■ Excerpted passage ■
================================
It is absurd that a country like Peru or like Haiti say that since this is not a technical measure, this is not a situation of corruption in Peru or Haiti. If we go and verify on the field the picture of Peru or Haiti on the CPI, it is more or less the situation of reality. Trying to deny reality is a bad policy.
Those who criticize the CPI can say, there is no corruption in Bangladesh, we should be given 75 points out of 100, but apparently that doesn’t coincide with reality. I’ve been here only two days. I’ve heard a lot of stories about corruption. I read the papers, I talked to the people, I talked to journalists, I talked to the authorities, and everyone recognizes there is systemic, structural and widespread corruption around the country. That is reflected in the 25 points Bangladesh has out of 100 in the CPI, or maybe 28 points.
Prothom Alo: The Bangladesh chapter of TI ran into trouble with the government over parliament watch. How does parliament watch fall into Transparency’s remit?
Jose Carlos Ugaz: Parliamentarians produce laws and they are sitting in their positions representing the people. They are there because they were voted to do what they are to do. So for us it is very relevant to observe how they conduct themselves, and if they are prioritizing their personal interests or interests of their party instead of the interests of the people and the country. When we find that there is misbehaviour or not good practices in the way the parliamentarians conduct themselves, then we feel it is our obligation to make it public. So those reports that the chapter have been doing on the parliamentarians are also part of our work.
================================
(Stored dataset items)
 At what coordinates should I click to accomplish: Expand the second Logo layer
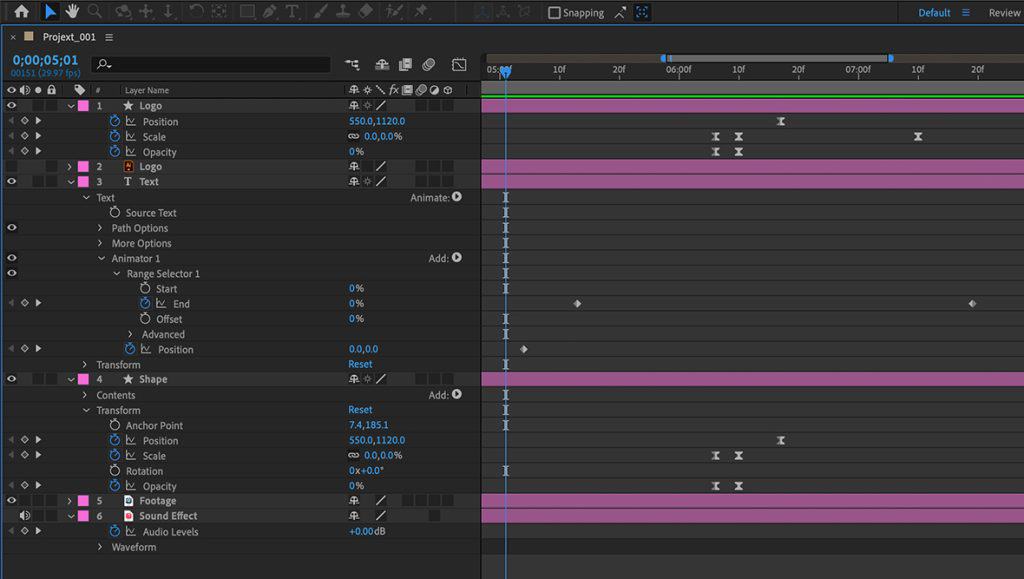(x=70, y=167)
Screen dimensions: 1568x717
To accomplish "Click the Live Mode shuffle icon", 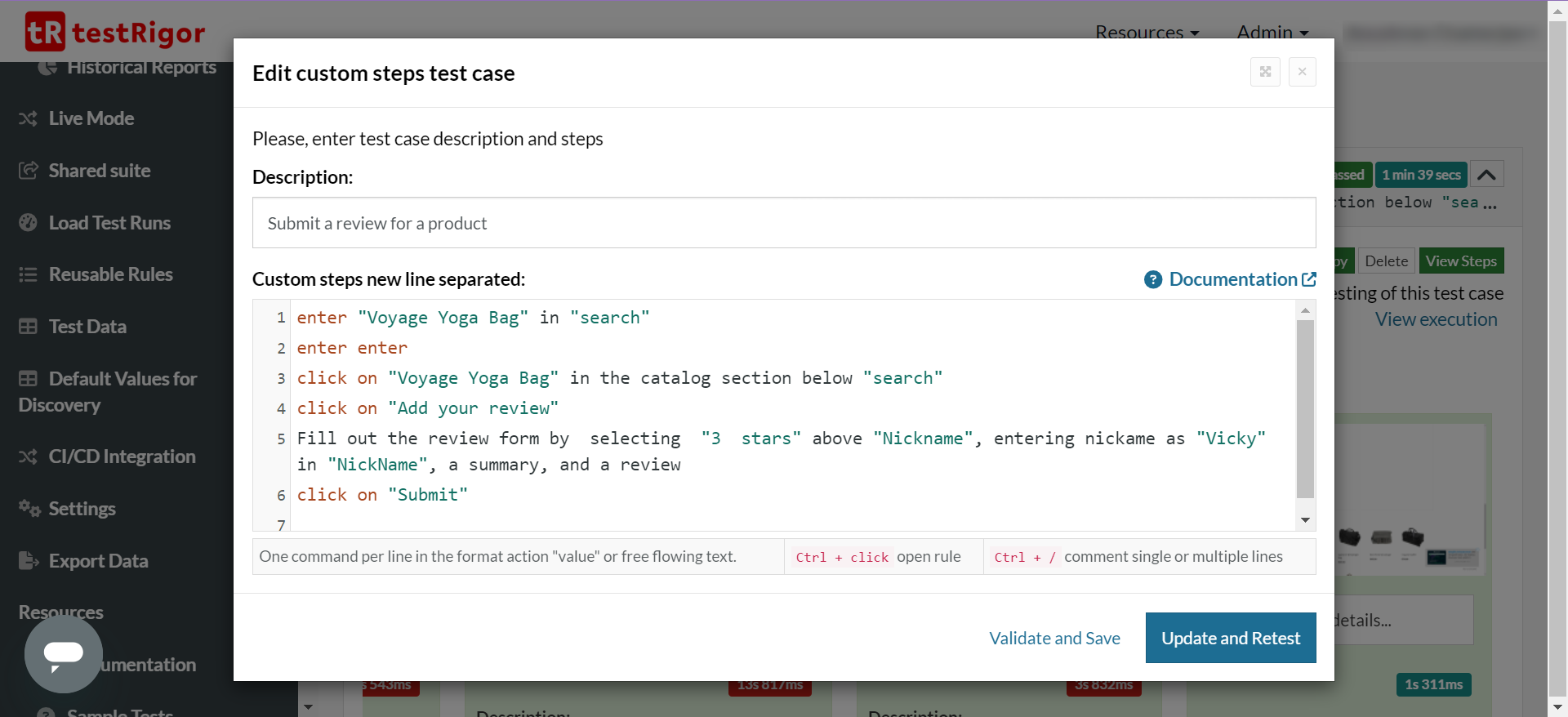I will tap(28, 119).
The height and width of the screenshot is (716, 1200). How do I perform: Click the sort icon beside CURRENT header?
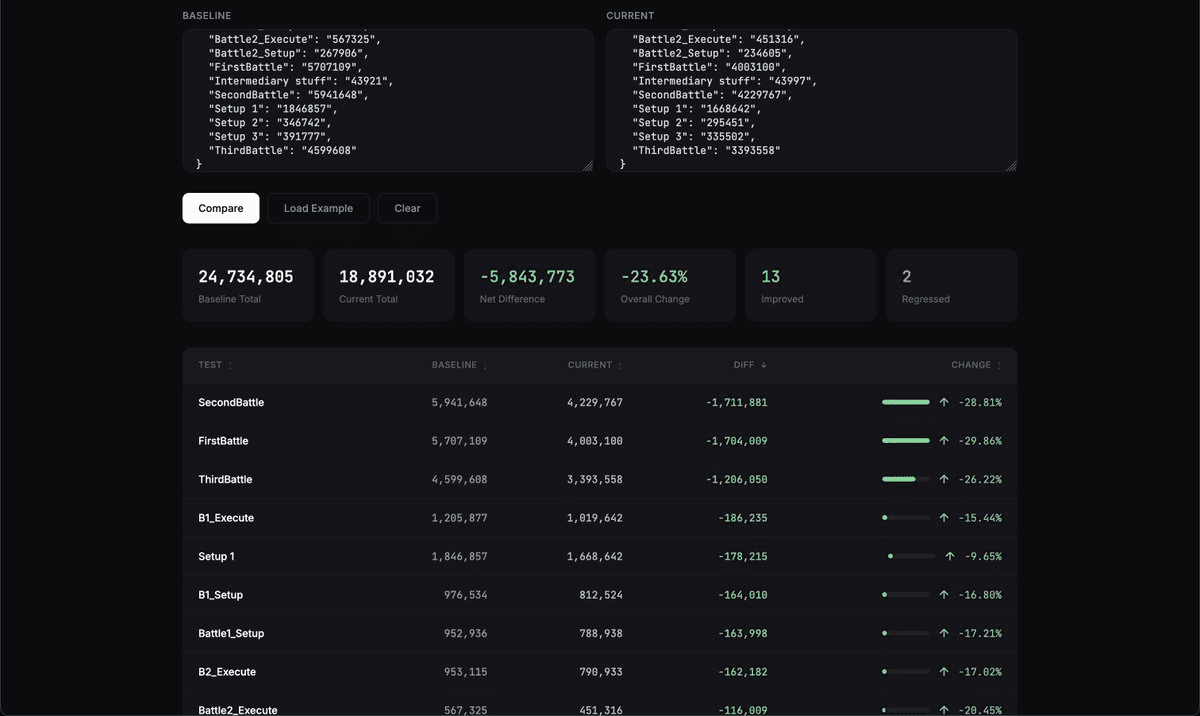click(x=620, y=366)
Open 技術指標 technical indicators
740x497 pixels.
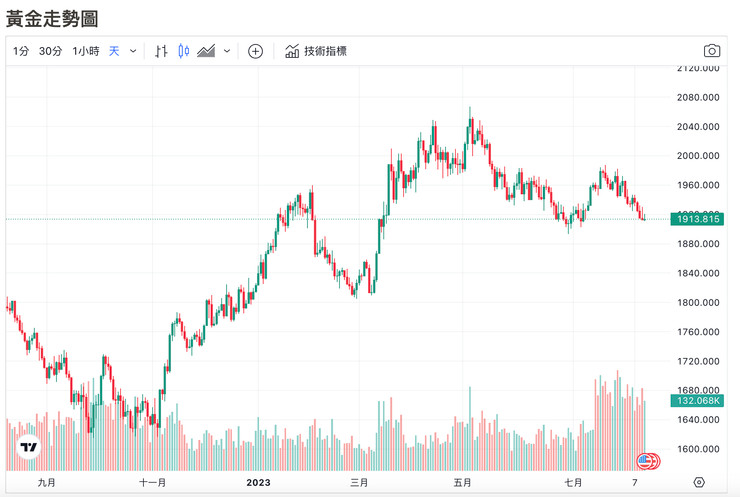pos(316,51)
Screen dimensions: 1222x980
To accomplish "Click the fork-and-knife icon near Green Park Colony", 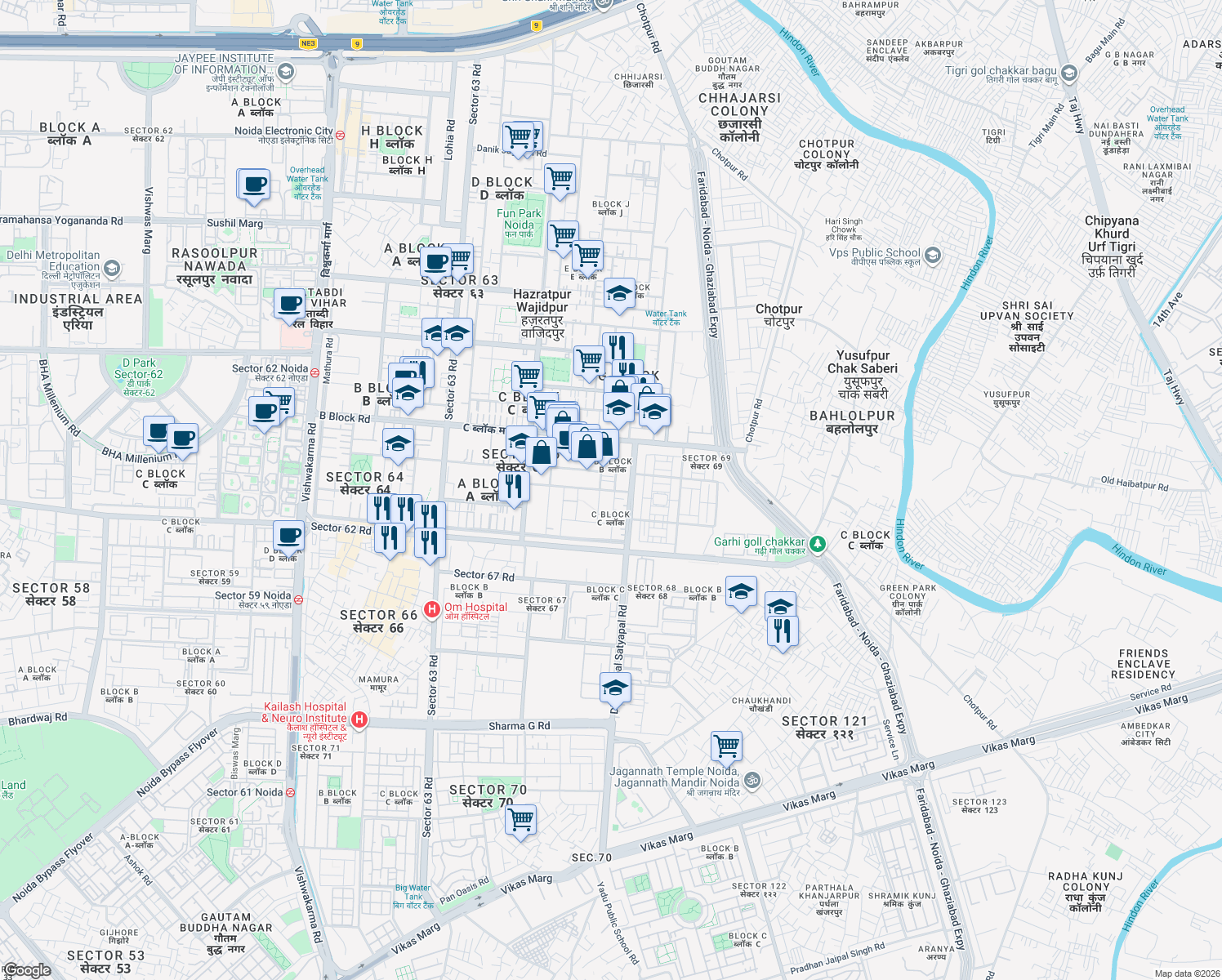I will [782, 629].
================================
■ Tasks to complete ■
1. Can you retype the stored dataset items from the line containing "The height and" through the line containing "pos(316,51)", leaving out the pictures?
2. How would the interview about corruption and Transparency International's work go on after its last sentence?

■ Answers to the exercises ■
1.
The height and width of the screenshot is (716, 1200). How do I perform: Click the sort icon beside CURRENT header?
click(x=620, y=366)
Open 技術指標 technical indicators
740x497 pixels.
pos(316,51)

2.
We believe when we are presenting our facts, we are not inventing anything. That’s the reality. In those cases we are not talking about perception. When we talk about perception, they say, why do you talk about perception? When we present facts, then they say, no, those are not the facts. You are still talking about perception. However, there is hard data. Everybody that wants to criticize our report can read it and of course we will defend it because it is very serious.
Prothom Alo: Any forward looking plan that you want to share with us?
Jose Carlos Ugaz: Globally, yes, we have now embarked on our 2020 strategy. We have prioritized three pillars for our work. One of them is people’s engagement and partnerships. We first of all recognise that the level of corruption we have seen around the world is impossible to be tackled by only one organization. Even though we are big and strong and have presence in more than 100 countries, it is not enough. So we need to find others who are willing to do this effort with us and we are now exploring different partnerships with journalists, human rights organisations, with environmental organizations and others concerned with governance, poverty and democracy. That’s on one hand.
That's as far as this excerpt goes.